DOCUMENT TEXT.
*** Begin section ***

Saturday, October 29, 2016

Newspaper Endorsements 1

Donald Trump garnered two more, which makes his grand total now 7 daily newspapers:

Ft. Wayne News-Sentinel:

Thank God for Mike Pence.

The man Hoosiers trusted as a congressman and governor is just who the country needs in the vice presidency. He is also the one needed by voters who like presidential candidate Donald Trump’s policy ideas but worry about his personality.

In large measure because of virtually unprecedented scrutiny of his past, questions about Trump’s character and judgment have been raised. They cannot be dismissed lightly, and they will not go away. But neither will Hillary Clinton and all the baggage she carries.

We simply cannot endorse Clinton. That would go against everything this newspaper has ever stood for. Her appalling political philosophy, her dreadful record of failure, especially on foreign policy, and her complete lack of character combine to create the most toxic candidate we have ever had to consider.


Antelope Valley Press:

It has no editorial; it just simply supports Trump.

No endorsement:

Hudson Star-Observer:

For the first time in more than half a century, Forum Communications Co. -- the Journal’s parent company -- declines to endorse the Republican candidate for United States president. It does not follow, however, that the endorsement goes to the Democratic candidate. This year, we suggest none of the above is the best choice.

Donald Trump and Hillary Clinton are among the most flawed candidates in modern times to seek the presidency. There are good reasons their “dislike” numbers are the highest since pollsters began taking that specific measure. Both are disliked by 50-60 percent of Americans polled. That’s a startling statistic for the presidential candidates of the two major political parties.

*** End section ***

PROBLEM 1. Extract the passage of the endorsement roundup between "In large measure" and "simply supports Trump.", inclusive.
PROBLEM 2. Extend the endorsement roundup onward from its final sentence.

DATASET EXTRACT.
*** Begin section ***

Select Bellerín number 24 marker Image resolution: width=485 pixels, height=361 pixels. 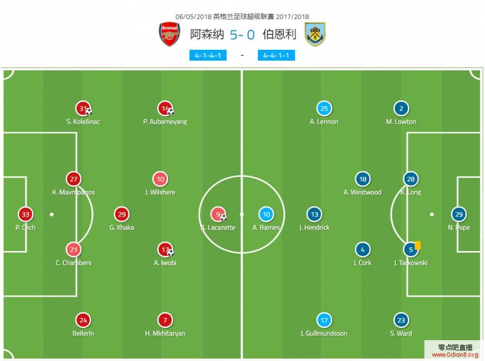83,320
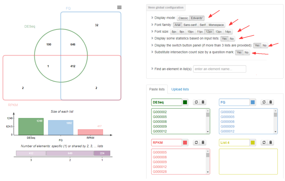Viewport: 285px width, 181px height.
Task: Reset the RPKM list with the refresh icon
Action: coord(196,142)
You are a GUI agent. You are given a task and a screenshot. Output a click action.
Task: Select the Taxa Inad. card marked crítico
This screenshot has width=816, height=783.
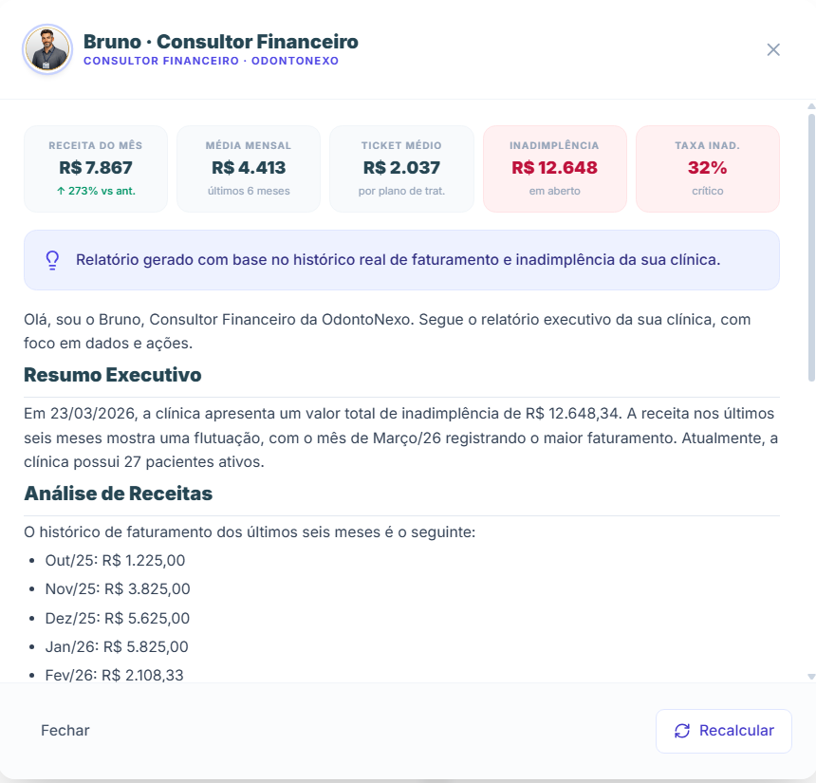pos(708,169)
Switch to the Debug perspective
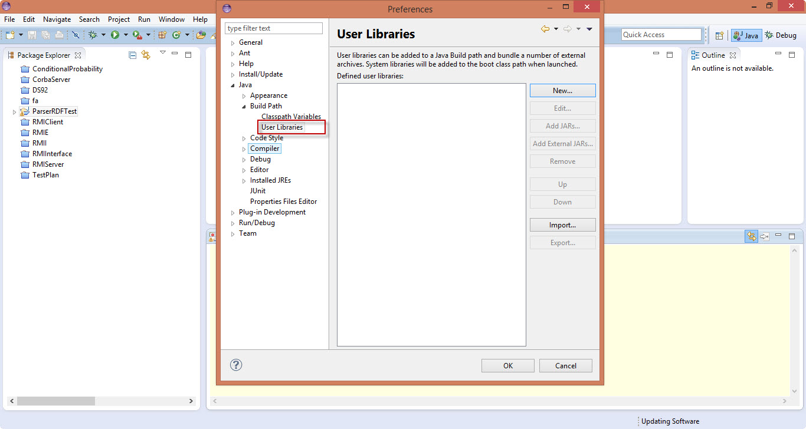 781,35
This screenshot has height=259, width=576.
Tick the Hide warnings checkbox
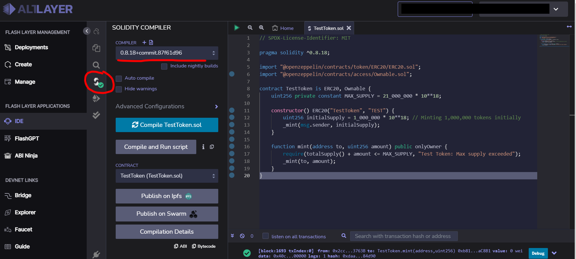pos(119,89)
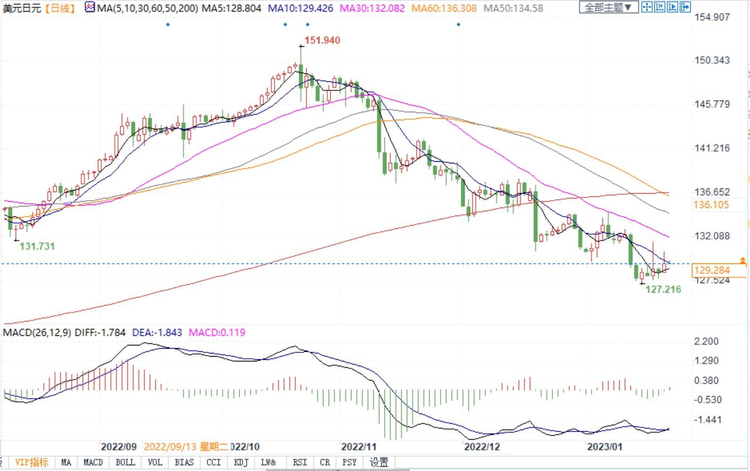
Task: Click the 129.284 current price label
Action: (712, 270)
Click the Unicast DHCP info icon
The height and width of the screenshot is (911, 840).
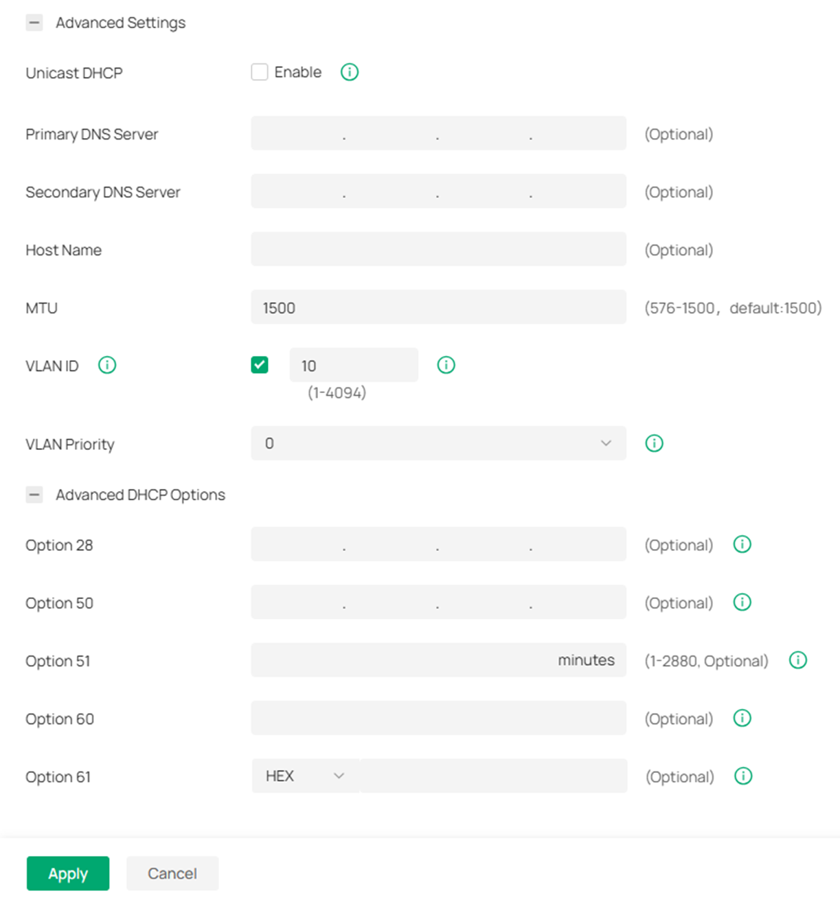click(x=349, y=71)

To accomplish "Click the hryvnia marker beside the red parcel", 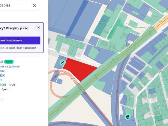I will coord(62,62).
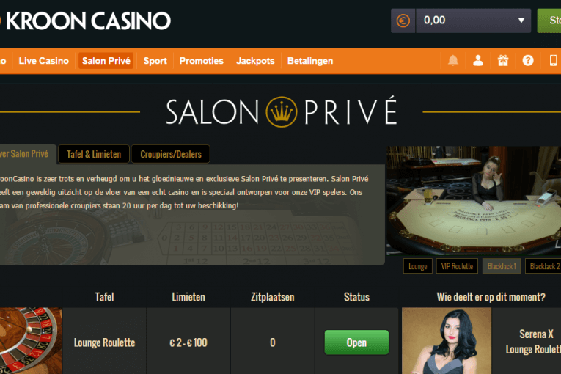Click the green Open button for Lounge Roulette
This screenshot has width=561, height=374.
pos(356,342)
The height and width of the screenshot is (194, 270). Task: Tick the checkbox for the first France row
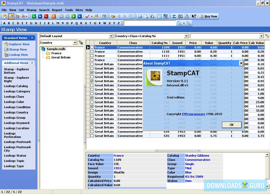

*** End section ***

RESULT 1.
In large measure because of virtually unprecedented scrutiny of his past, questions about Trump’s character and judgment have been raised. They cannot be dismissed lightly, and they will not go away. But neither will Hillary Clinton and all the baggage she carries.

We simply cannot endorse Clinton. That would go against everything this newspaper has ever stood for. Her appalling political philosophy, her dreadful record of failure, especially on foreign policy, and her complete lack of character combine to create the most toxic candidate we have ever had to consider.


Antelope Valley Press:

It has no editorial; it just simply supports Trump.

RESULT 2.
That being said, both of them have qualities that appeal to their supporters.


Austin American-Statesman:

We didn’t endorse in 2012, and we won’t be endorsing in the presidential races in March or in November.

Why? In a political cycle that has already generated more heat than light, even with the talents of our writers, it is unlikely that we would unearth any new nugget that might sway readers from one candidate to the other. The presidential candidates do not sit down with our editorial board, so we are operating off the same sources of information and sound bites as the average voter. This year, very few of the presidential campaigns even bothered to fill out our voters guide.

Anyone who has read our columns and blogs over the past two years may not know for sure what primary we may vote in as individuals, but our institutional values are fairly clear. And in a world where national commentary and presidential election news are produced daily by the truckload, I have great confidence that our readers will be able to sort out where and who they stand with on the presidential race.